__What you have to do__:
Update the passage of the state revenue report starting at "State governments may" and ending at "made in the second half of 2019." by changing "National Bureau of Statistics" to "national statistics agency" and giving the result.

__Text under study__:
State governments may be currently grappling with varying degrees of financial concerns, following the N180.4bn crash in their internally generated revenues and the allocations they received from the Federation Accounts Allocation Committee (FAAC).
An analysis of various IGR and FAAC reports obtained from the National Bureau of Statistics (NBS) showed that the states’ total revenues dropped by N180.4bn in the first half of this year when compared to what they made in the second half of 2019.
Findings showed that the total IGR and federal allocations to the 36 states and the Federal Capital Territory in the second half of last year amounted to N1.914tn.
But this dropped to N1.121tn in the first half of 2020, indicating a crash of N181bn or 9.45 per cent when compared to the preceding half year’s revenue generation of the states.
It was observed that the total IGR of the states and FCT in the second half of 2019 was N640.3bn, while their total allocation from FAAC during the same period was N1.274tn, making a cumulative total of N1.914tn.
On the other hand, in the first half of this year, the total IGR garnered by the states and the FCT was N612.87bn, while the allocations they received from the FAAC in the same period were N1.121tn, bringing the total to N1.733tn.
Based on the above figures, both the IGR and FAAC allocation to the states and FCT dropped during the period.
Analysis of the figures showed that the states’ IGR in the first half of this year dropped by N27.44bn, when compared to what they recorded in the second half of 2019.
Also, the FAAC allocation to the 36 states in H1 2020 was N153bn lower than the allocation they received in H2 2019.

__Recorded data__:

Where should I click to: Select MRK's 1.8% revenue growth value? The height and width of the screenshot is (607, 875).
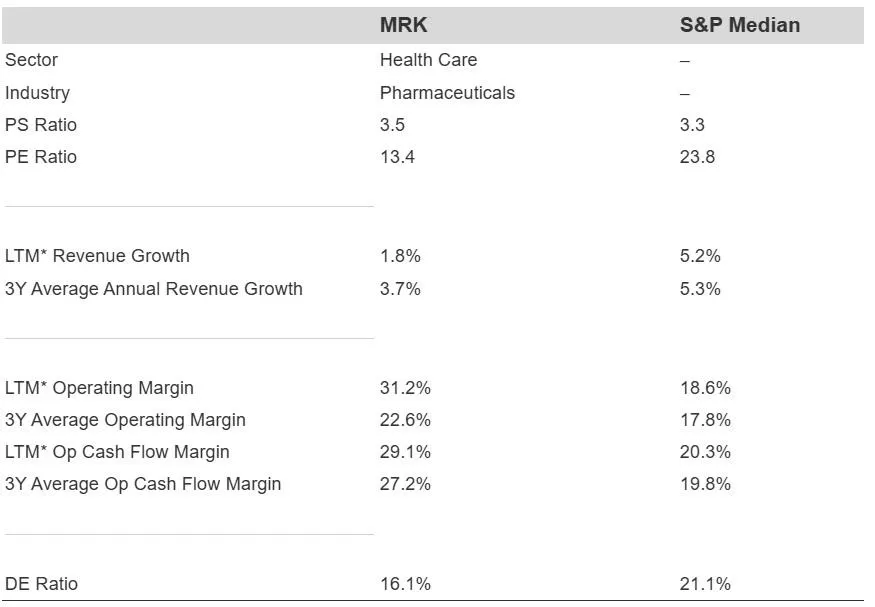[x=400, y=256]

__Solution to the problem__:
State governments may be currently grappling with varying degrees of financial concerns, following the N180.4bn crash in their internally generated revenues and the allocations they received from the Federation Accounts Allocation Committee (FAAC).
An analysis of various IGR and FAAC reports obtained from the national statistics agency (NBS) showed that the states’ total revenues dropped by N180.4bn in the first half of this year when compared to what they made in the second half of 2019.